Mixing Sounds with Transient Shapers

This guide aims to give you a better understanding of transients and explains how to use transient shapers to enhance your mixes.

Transient Shaper

Transient Explained

A transient is a short-duration of non-tonal material that occurs during the attack phase at the onset of a sound. An onset refers to the beginning of a sound which has an increase of spectral energy. Essentially, transients are a short burst of sound that contains higher frequencies than the harmonic content of that sound. For example, the initial attack sound of a snare drum.

Transient Shaper

Transient Shapers Explained

A transient shaper is an essential mixing tool that excels at controlling the transient response and the envelope curve of any audio signal without affecting the overall level. Transient shaping is a “secret weapon” mixing approach used by some of the world’s finest engineers and producers. It is a must-have dynamics effect processor to enhance attack, control mix presence, and fix recording problems.

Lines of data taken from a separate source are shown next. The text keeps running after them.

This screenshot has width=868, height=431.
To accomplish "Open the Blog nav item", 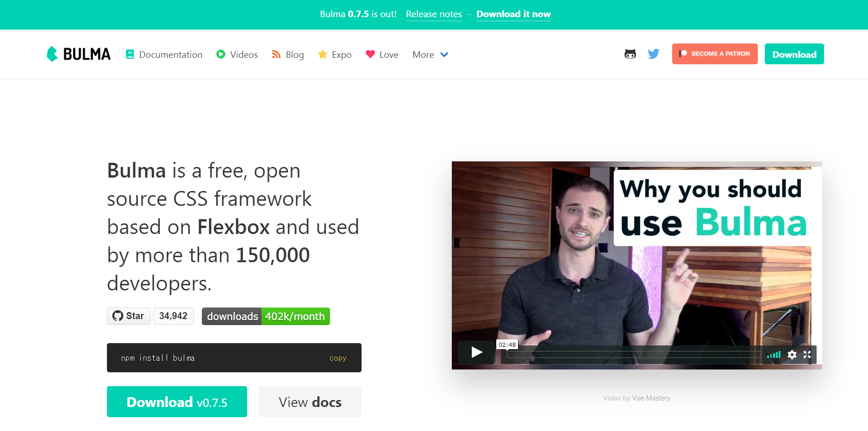I will [x=288, y=55].
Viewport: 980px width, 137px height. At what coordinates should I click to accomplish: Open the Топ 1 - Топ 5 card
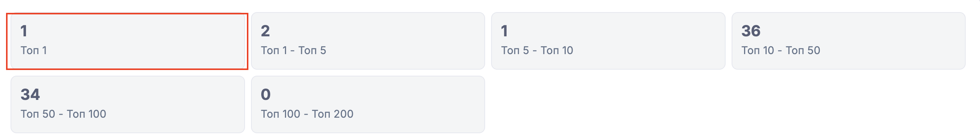pos(368,41)
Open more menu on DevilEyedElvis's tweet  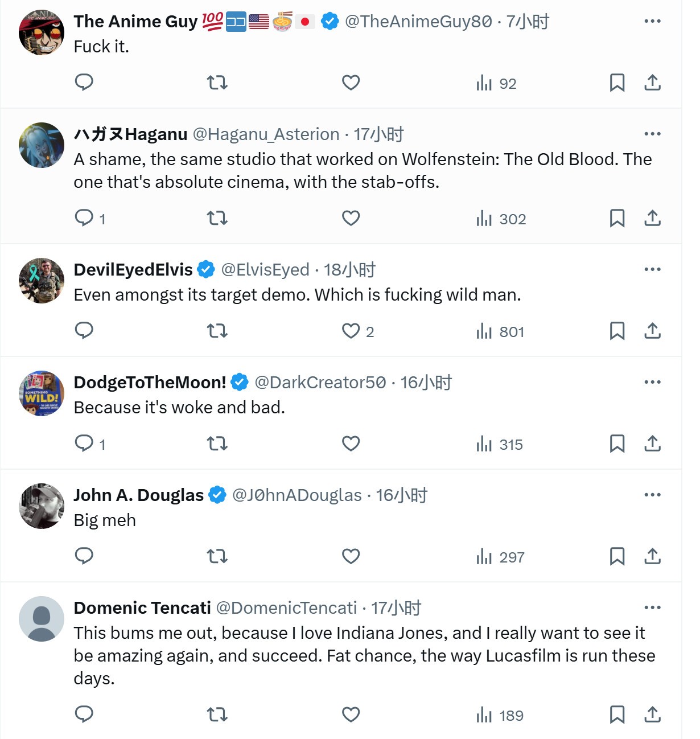652,269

Today’s software transient shapers are inspired by the revolutionary SPL Transient Designer hardware processor designed by Ruben Tilgner in the late 90′s. The original analog processor released by Sound Performance Labs featured ‘Differential Envelope’ technology to produce level-independent dynamics processing using a combination of VCAs (voltage controlled amplifiers) and envelope followers to target the attack portion of a sound source.

Unlike compressors, transient shapers can transparently shape the attack and sustain characteristics of sounds. They are capable of drastically amplifying or attenuating the onset of a sound with pinpoint accuracy. Typical transient shapers feature two simplistic controls to process dynamics – attack and sustain. Many modern emulations of the hardware also feature these two controls in addition to more advanced parameters that expand their uses exponentially such as gain control, soft-clip limiting, sidechain options, and a mix knob for example.

Transient Shaper

Mixing with Transient Shapers

Transient shapers are incredibly useful for a variety of sound treatments. With little effort, you can shorten or lengthen the attack and sustain portions of any sound. Transient shapers are also used to solve a multitude of audio problems as well. Below are a few examples of how you can use transient shaping in your projects to either enhance or tame sounds.

  • Emphasize or soften the onset of a bass drum or percussive sound with the attack control. This is an ideal approach to control the amount punch and presence of a sound to help it sit in the mix better.
  • Emphasize or soften the onset of a bass, lead or melody sound to control punch, clarity, and presence. Increasing the attack will bring sounds forward in the mix and ‘in your face’ while decreasing the attack pushes sounds back in the mix and softens them.
  • Create a darker and more rounded sound by decreasing the attack control. This approach also works for taming harsh spikes in sounds that can cause clipping.
  • Musically increase or decrease the sustain of an instrument, drum sound or loop to clean up the mix and control transparency.
  • De-verb sounds by decreasing the sustain control to remove unwanted reverb tails. This approach also works for removing delay tails as well.
  • Amplify or reduce the picking sound of an electric or acoustic guitar with the attack control.
  • Hold the sound of strings or pads longer with the sustain control.
  • Control the dynamics of vocals and breaths with a combination of adjustments using both the attack and sustain controls.
  • Remove bleed from open mics or expand the room sound of overheads.